### What you need to do
Please copy out the rows below word for word, leaving out the pictures.

───── The data

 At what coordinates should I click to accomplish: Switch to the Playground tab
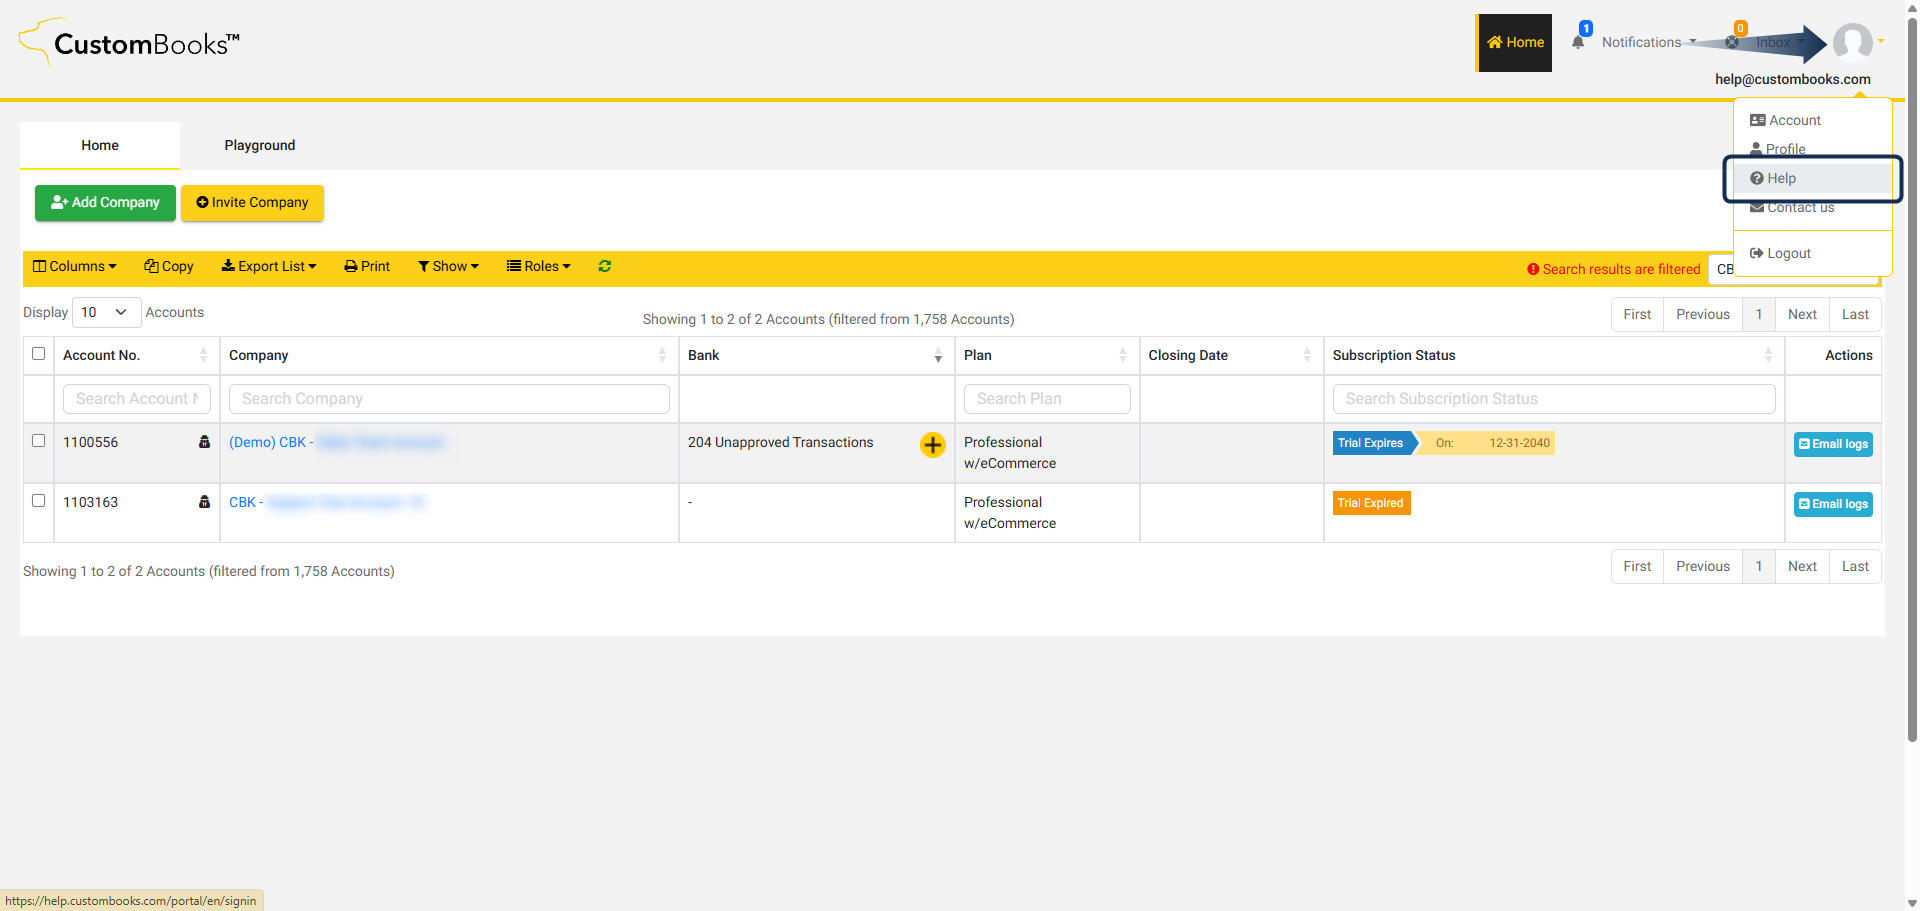coord(260,145)
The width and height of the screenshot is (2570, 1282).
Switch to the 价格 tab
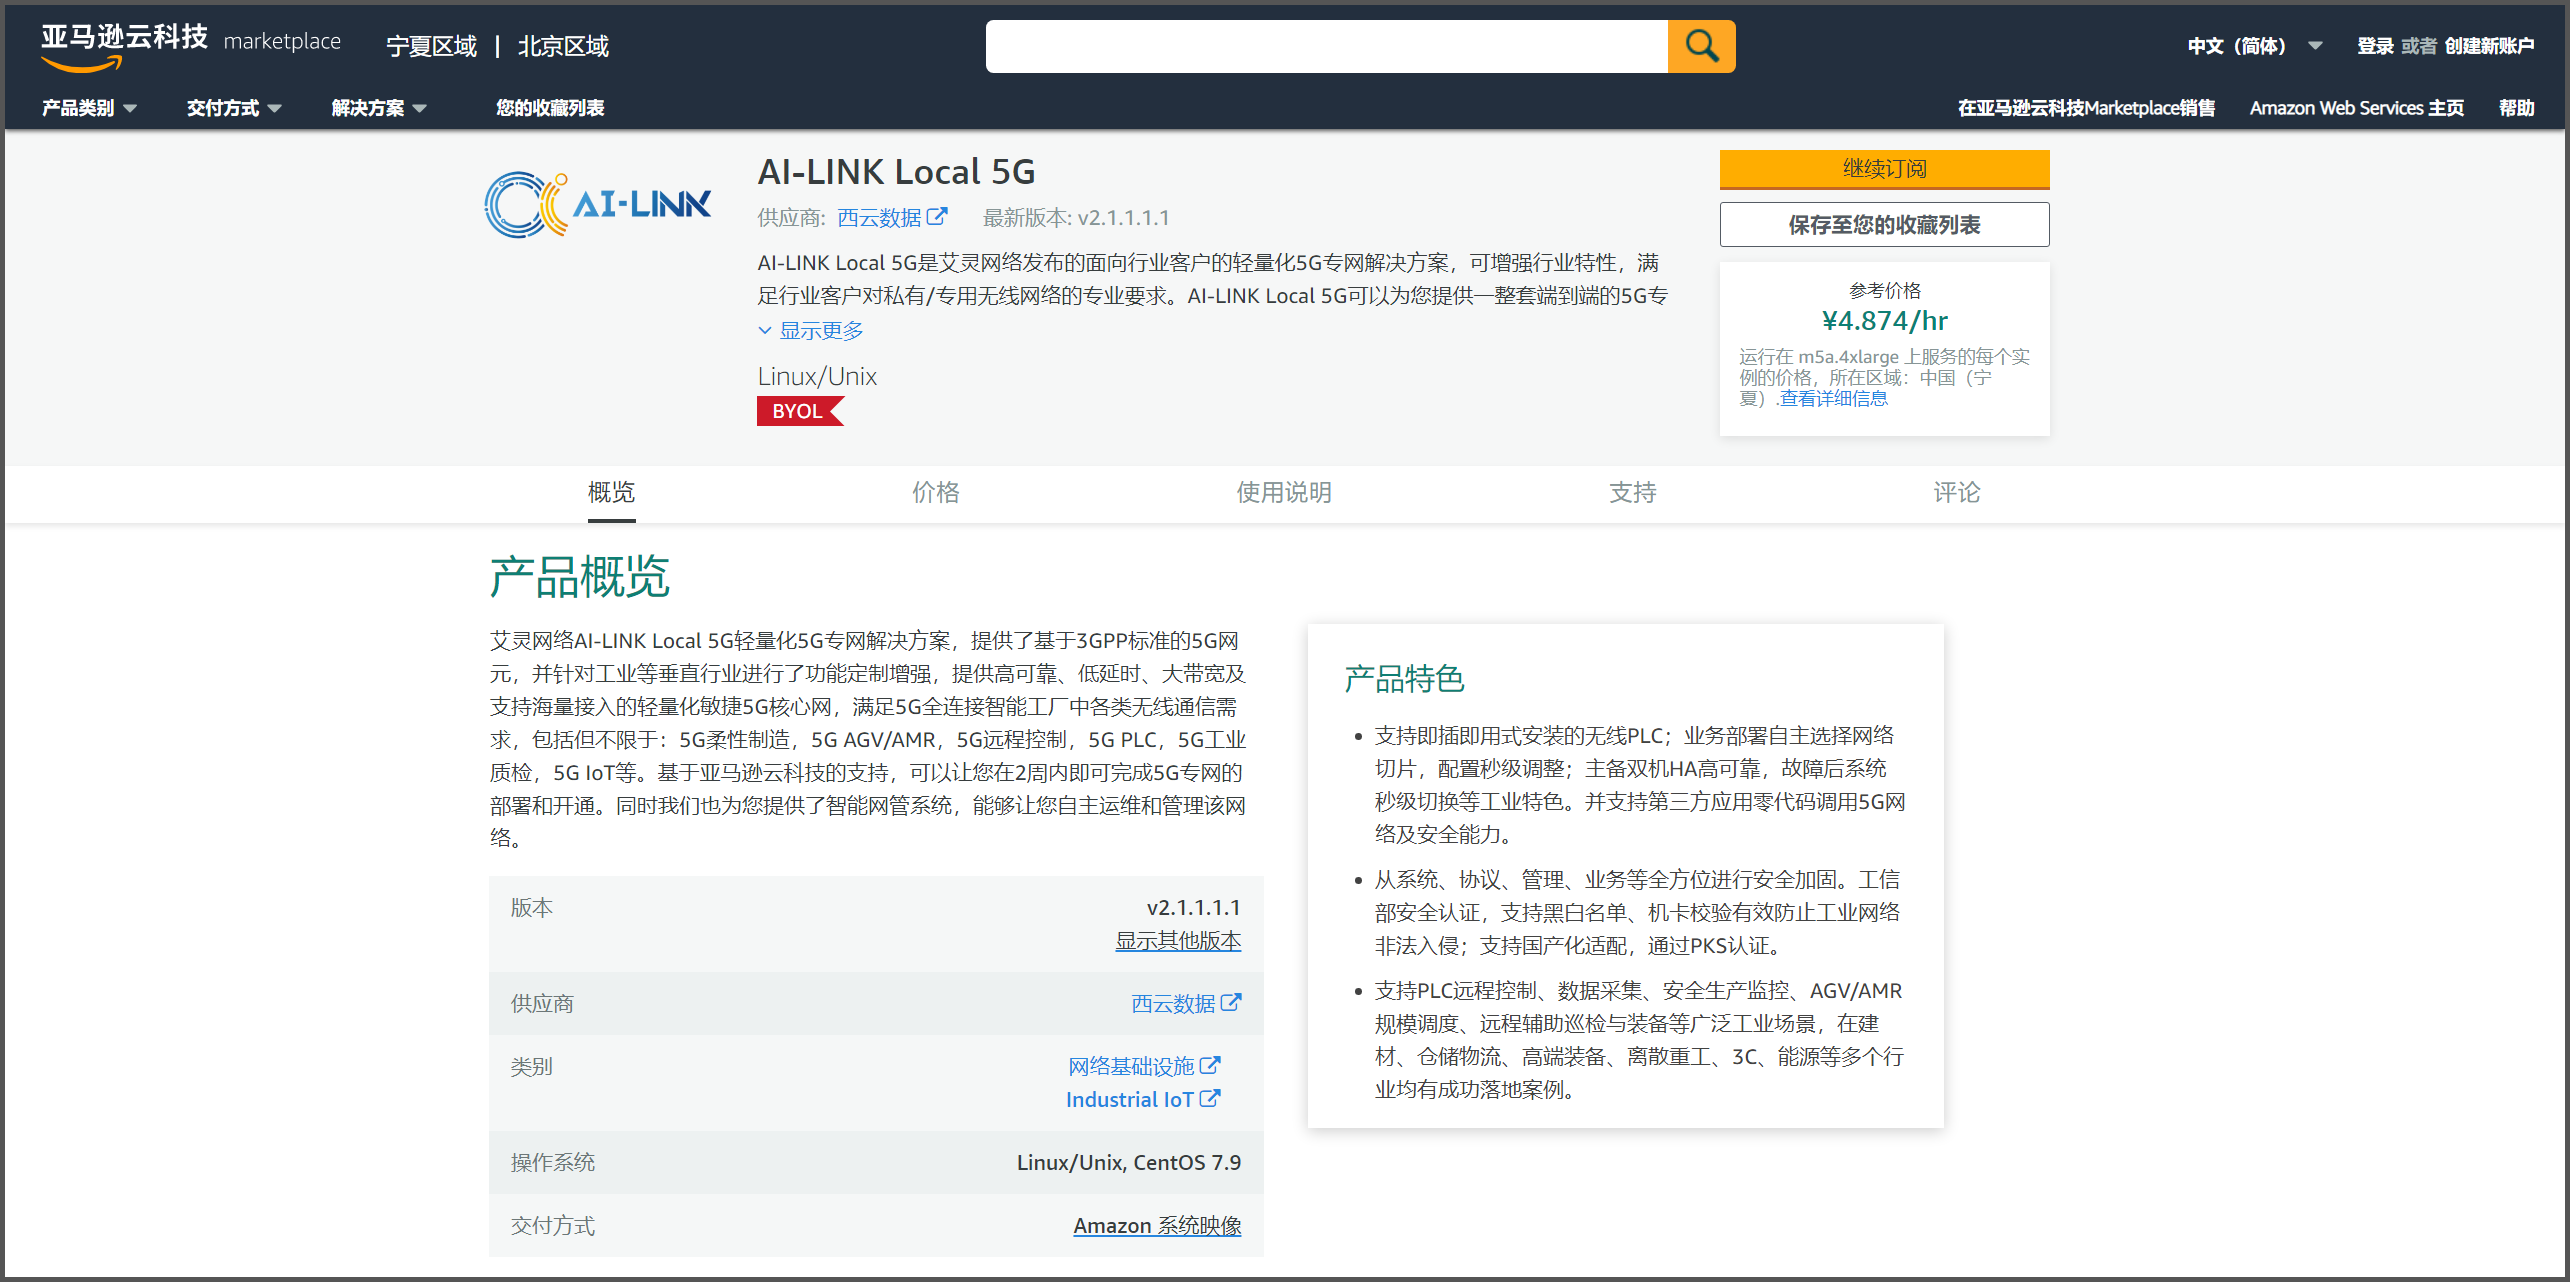(935, 492)
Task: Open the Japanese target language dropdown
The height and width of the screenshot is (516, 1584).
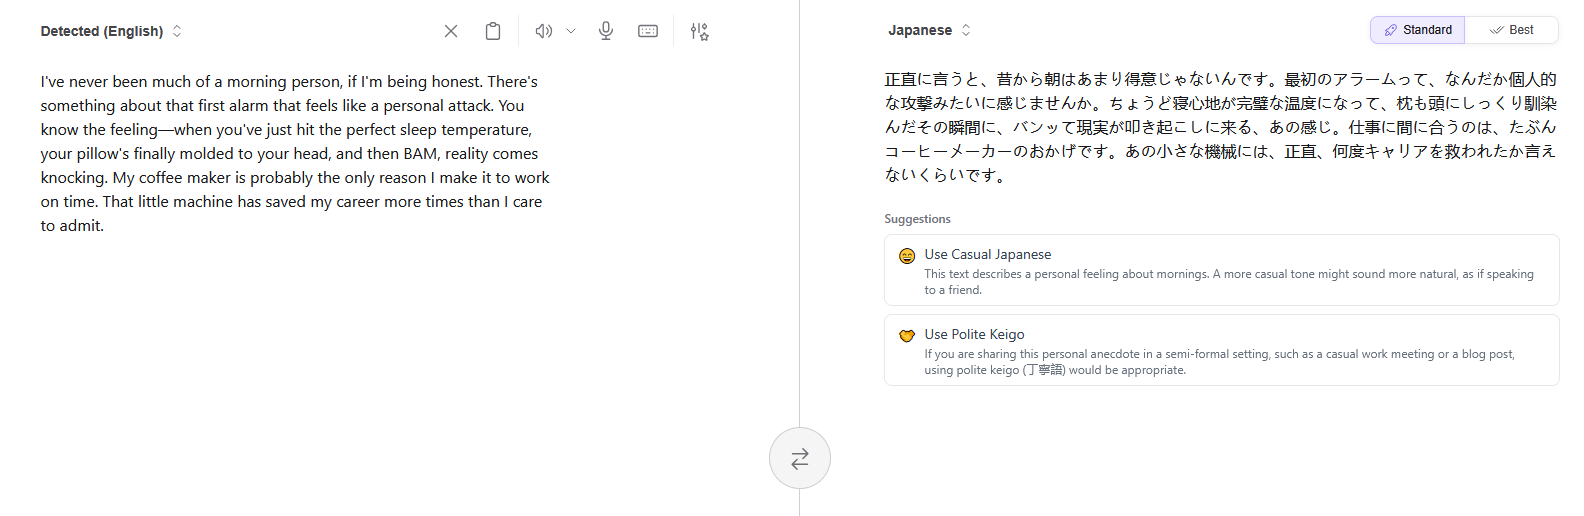Action: tap(929, 30)
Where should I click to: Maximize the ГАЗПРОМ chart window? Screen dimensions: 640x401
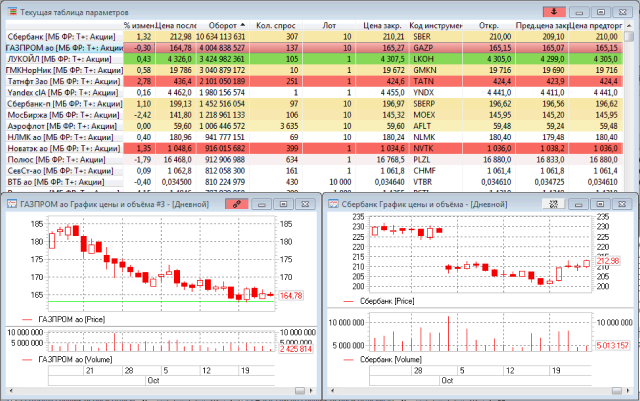(283, 203)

──────────

### Result
 At what coordinates should I click to accomplish: Switch to the Playground tab
coord(260,145)
The width and height of the screenshot is (2570, 1282).
Switch to the 价格 tab
(935, 492)
Task: Open the Japanese target language dropdown
The height and width of the screenshot is (516, 1584).
Action: tap(929, 30)
Where should I click to: Maximize the ГАЗПРОМ chart window? Screen dimensions: 640x401
(283, 203)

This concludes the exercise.